Я знал про материнский запас. Это была конина, которую ей оставили татары за то, что она в базарный день ставила для них самовар. Я знал также: мать, всячески изворачиваясь, чтобы нас накормить, пустит в ход (конечно, тайно от нас) и конину, поэтому я был настороже: есть конину, или, как у нас называли ее презрительно, «махан», считалось делом зазорным и греховным.
— Что ты делаешь! — предостерегающе крикнул я Игоше. — Ведь это махан — татары оставили.
По лицу Игоши пробежала тень, он смутился, и пальцы его брезгливо оттопырились.
— Черти тебя дернули за язык! — набросилась на меня мать. — Привередник какой — сам не ест и другим не дает. Ел человек и наелся бы... Да лошадка-то, коли хотите знать, почище свиньи будет; свинья все жрет, а эта травкой питается.
И полились опять слезы и горькие жалобы на то, что никто для нас не припас, нам все полезно, что в рот полезло...
...У матери болел глаз: краснел и слезился. Она лечила его, но лекарства не помогали. Болели у нее и легкие. И не раз уже шла кровь горлом. В таких случаях она стояла перед тазом и говорила:
— Теперь скоро умру...
— Откуда ты знаешь?
— Вот кровь тонет, не плавает. Такая примета есть.

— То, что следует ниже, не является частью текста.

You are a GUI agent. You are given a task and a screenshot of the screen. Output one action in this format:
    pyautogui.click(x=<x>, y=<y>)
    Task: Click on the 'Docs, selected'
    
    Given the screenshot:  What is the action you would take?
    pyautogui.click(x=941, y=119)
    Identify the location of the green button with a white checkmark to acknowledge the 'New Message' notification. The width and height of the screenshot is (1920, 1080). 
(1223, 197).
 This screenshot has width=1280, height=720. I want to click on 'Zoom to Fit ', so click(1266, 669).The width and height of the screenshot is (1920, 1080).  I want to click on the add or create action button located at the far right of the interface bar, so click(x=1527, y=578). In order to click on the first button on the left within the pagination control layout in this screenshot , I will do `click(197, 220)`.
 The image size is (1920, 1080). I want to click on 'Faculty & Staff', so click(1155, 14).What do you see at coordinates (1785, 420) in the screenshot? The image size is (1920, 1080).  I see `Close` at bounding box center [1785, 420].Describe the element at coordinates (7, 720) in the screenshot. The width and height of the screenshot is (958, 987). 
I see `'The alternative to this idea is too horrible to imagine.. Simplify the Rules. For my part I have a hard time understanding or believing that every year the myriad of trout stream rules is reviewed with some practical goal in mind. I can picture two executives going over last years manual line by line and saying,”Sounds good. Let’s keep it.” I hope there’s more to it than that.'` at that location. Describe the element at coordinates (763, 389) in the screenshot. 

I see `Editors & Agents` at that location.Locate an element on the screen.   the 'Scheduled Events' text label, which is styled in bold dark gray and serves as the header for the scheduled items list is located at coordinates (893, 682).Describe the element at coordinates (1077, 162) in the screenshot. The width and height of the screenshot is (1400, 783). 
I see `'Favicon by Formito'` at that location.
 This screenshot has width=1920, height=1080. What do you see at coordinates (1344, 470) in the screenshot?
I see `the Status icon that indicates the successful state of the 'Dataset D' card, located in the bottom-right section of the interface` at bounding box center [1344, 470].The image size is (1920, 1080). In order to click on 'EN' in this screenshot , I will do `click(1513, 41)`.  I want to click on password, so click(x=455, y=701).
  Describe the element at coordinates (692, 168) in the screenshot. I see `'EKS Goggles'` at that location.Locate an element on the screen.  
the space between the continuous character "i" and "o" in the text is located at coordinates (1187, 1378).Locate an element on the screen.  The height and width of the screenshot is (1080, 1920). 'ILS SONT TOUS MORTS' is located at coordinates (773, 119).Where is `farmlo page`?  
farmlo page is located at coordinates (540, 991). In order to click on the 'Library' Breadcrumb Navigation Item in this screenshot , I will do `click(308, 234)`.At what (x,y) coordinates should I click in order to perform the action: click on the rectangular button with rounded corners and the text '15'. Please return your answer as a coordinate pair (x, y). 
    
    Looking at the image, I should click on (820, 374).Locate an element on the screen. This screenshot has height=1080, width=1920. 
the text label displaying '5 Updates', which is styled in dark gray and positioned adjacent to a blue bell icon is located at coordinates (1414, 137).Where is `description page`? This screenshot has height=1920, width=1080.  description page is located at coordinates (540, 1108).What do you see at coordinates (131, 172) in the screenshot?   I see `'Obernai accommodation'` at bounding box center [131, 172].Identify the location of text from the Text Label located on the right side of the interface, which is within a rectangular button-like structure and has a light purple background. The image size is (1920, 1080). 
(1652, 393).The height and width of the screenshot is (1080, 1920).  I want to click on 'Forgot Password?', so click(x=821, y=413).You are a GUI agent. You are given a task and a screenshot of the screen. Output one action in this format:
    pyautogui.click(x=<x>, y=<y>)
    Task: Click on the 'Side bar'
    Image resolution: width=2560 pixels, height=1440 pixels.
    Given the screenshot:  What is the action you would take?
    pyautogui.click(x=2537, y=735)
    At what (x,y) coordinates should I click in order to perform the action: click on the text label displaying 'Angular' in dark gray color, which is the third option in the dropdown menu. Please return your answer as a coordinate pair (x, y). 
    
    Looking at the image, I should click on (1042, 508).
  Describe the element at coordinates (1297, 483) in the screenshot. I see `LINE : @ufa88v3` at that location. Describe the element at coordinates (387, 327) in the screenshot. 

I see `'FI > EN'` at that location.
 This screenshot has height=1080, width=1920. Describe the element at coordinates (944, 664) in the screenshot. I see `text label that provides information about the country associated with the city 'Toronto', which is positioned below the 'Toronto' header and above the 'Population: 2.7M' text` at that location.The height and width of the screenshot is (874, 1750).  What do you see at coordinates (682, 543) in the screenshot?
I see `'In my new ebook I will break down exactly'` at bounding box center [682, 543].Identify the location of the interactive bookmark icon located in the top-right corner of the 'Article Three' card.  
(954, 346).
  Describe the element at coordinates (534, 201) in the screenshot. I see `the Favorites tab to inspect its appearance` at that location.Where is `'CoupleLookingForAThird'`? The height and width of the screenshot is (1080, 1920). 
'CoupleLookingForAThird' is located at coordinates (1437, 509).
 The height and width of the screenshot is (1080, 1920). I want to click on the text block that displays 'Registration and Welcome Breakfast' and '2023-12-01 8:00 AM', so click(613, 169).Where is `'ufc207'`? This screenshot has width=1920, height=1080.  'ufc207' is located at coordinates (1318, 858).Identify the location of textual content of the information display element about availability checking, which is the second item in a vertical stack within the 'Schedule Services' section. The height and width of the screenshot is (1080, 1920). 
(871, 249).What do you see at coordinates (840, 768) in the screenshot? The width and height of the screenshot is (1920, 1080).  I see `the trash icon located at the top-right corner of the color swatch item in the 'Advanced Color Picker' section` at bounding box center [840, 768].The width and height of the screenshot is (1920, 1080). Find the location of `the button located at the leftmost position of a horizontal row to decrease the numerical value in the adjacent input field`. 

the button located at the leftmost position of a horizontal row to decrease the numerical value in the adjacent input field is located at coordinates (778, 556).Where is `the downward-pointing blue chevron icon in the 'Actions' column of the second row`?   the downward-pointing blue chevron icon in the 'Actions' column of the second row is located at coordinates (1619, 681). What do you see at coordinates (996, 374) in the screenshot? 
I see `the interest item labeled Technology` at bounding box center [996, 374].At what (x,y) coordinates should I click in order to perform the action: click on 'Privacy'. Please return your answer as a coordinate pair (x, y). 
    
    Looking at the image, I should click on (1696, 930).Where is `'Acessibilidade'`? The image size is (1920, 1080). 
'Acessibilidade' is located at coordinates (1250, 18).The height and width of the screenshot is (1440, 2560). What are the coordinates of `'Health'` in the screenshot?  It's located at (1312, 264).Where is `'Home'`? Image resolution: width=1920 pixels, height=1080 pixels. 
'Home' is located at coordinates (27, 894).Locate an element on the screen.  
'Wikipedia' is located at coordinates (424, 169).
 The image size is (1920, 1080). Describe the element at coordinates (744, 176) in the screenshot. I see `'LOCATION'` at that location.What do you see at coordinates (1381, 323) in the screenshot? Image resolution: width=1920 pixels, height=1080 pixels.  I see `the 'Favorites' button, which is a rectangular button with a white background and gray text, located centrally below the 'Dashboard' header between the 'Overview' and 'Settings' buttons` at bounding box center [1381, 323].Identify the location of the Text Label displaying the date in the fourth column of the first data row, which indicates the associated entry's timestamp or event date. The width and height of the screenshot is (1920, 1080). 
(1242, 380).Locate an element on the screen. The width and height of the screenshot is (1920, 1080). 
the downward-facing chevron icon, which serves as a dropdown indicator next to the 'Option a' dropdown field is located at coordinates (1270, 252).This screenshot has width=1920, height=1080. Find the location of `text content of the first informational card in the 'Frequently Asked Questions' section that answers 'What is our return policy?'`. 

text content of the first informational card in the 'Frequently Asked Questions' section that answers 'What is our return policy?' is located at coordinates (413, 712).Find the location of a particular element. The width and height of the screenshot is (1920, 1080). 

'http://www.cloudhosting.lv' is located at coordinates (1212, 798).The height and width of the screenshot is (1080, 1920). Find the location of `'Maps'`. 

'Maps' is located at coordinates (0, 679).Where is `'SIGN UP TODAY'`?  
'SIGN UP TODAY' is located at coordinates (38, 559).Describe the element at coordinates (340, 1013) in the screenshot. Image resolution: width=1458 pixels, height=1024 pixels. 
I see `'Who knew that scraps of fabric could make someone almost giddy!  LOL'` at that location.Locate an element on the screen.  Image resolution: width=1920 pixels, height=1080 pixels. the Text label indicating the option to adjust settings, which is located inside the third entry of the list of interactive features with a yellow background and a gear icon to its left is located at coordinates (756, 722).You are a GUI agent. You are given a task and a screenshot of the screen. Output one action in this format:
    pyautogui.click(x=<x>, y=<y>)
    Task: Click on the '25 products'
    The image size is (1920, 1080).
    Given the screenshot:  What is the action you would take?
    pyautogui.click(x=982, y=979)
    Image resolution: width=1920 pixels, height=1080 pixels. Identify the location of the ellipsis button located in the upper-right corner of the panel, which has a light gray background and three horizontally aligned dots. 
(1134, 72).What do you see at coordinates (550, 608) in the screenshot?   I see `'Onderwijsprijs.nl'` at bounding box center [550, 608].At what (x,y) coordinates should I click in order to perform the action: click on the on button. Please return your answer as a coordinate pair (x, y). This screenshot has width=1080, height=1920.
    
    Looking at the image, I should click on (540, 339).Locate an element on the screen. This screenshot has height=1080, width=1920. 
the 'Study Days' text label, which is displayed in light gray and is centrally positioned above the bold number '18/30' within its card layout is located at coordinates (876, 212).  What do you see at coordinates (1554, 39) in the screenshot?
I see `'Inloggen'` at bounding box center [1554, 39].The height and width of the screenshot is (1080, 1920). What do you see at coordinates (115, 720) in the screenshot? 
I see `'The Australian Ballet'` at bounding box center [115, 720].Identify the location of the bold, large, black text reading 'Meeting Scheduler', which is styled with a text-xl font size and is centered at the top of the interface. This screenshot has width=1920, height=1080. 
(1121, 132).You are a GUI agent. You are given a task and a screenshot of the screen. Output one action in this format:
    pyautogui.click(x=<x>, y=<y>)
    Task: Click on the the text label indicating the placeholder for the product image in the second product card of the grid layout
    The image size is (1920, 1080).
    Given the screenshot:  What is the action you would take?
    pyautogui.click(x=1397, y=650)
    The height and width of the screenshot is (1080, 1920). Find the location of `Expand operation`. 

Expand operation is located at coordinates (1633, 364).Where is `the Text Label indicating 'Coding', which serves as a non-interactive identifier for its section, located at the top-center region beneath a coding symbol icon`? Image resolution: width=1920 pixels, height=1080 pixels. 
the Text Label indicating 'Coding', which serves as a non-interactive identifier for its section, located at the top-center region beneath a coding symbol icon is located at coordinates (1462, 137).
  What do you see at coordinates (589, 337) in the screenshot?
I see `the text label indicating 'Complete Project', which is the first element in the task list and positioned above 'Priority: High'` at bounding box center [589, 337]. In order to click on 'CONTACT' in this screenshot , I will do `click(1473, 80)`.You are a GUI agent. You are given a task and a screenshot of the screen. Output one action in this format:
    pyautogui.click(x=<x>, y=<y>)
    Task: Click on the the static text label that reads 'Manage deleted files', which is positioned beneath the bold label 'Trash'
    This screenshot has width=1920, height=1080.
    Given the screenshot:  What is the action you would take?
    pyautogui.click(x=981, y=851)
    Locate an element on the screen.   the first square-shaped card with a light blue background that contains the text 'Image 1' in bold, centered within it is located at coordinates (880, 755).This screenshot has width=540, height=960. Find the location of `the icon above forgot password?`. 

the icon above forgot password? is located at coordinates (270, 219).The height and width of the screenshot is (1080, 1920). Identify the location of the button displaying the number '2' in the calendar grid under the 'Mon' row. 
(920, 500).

Но кровохарканье прекращалось. Лечилась она каким-то грибным настоем.
У матери постоянно было так много всяких забот и тревог, что она не знала покоя даже во сне. Ляжет днем на часок отдохнуть, закроет глаза и начнет бормотать:
— Закрой дверь-то. Ну вот, опять ягненок не пришел... Принеси воды... Муки-то не хватит... Кошку прогоните... Солому-то не свозили, вот теперь сгниет. Ох, господи, не успеваю хлеб затевать. Сгорим, опять сгорим... Зачем дверь-то расхлебянил?
— Мама! — будил я ее.
— Тьфу ты, прости господи! Что ты мне не даешь поспать-то?!
— Ты разговариваешь... Про солому, про муку, про ягнят...
— Думается, вот и разговариваю. Кто будет делать мою работу, когда умру? — озабоченно спрашивала она.
Тяжелая жизнь научила мать и хитрить. Где нельзя было взять трудом, настойчивостью или по закону, мать пускалась на хитрость.
У нас часто отпахивали землю. Придя на поле, она вымеряла и свой загон и соседний.
— Опять Андрюшка Пугачев у нас отпахал три сажени.
Встретившись с ним у загона, она начинала урезонивать обидчика:
— Андрей Петрович, ведь нехорошо вдову обижать. У меня сироты. Кормить надо. А где я возьму?.. А ты три сажени отнял.
И заплачет.
— Вот истинный бог, Машенька, не заметил, — начинает оправдываться Андрей. — Что ж, раз твое — бери, мне сиротского не надо.
Андрей ставил на меже новую метку и уходил на свою полосу.
Мать переставала плакать и смущенно говорила:
— Перед ними, ворами, не поплачешь, так ничего не возьмешь. Иногда слеза-то лучше суда прошибает.
Я тогда еще не понимал, что можно стыдиться своих слез.
А бабушка в таких случаях подавала другой совет:
— А ты бы его, вора, Миколай, выругал как следует, он бы понял небось, чье мясо кошка съела.
— Ты научишь... — сердито говорила мать.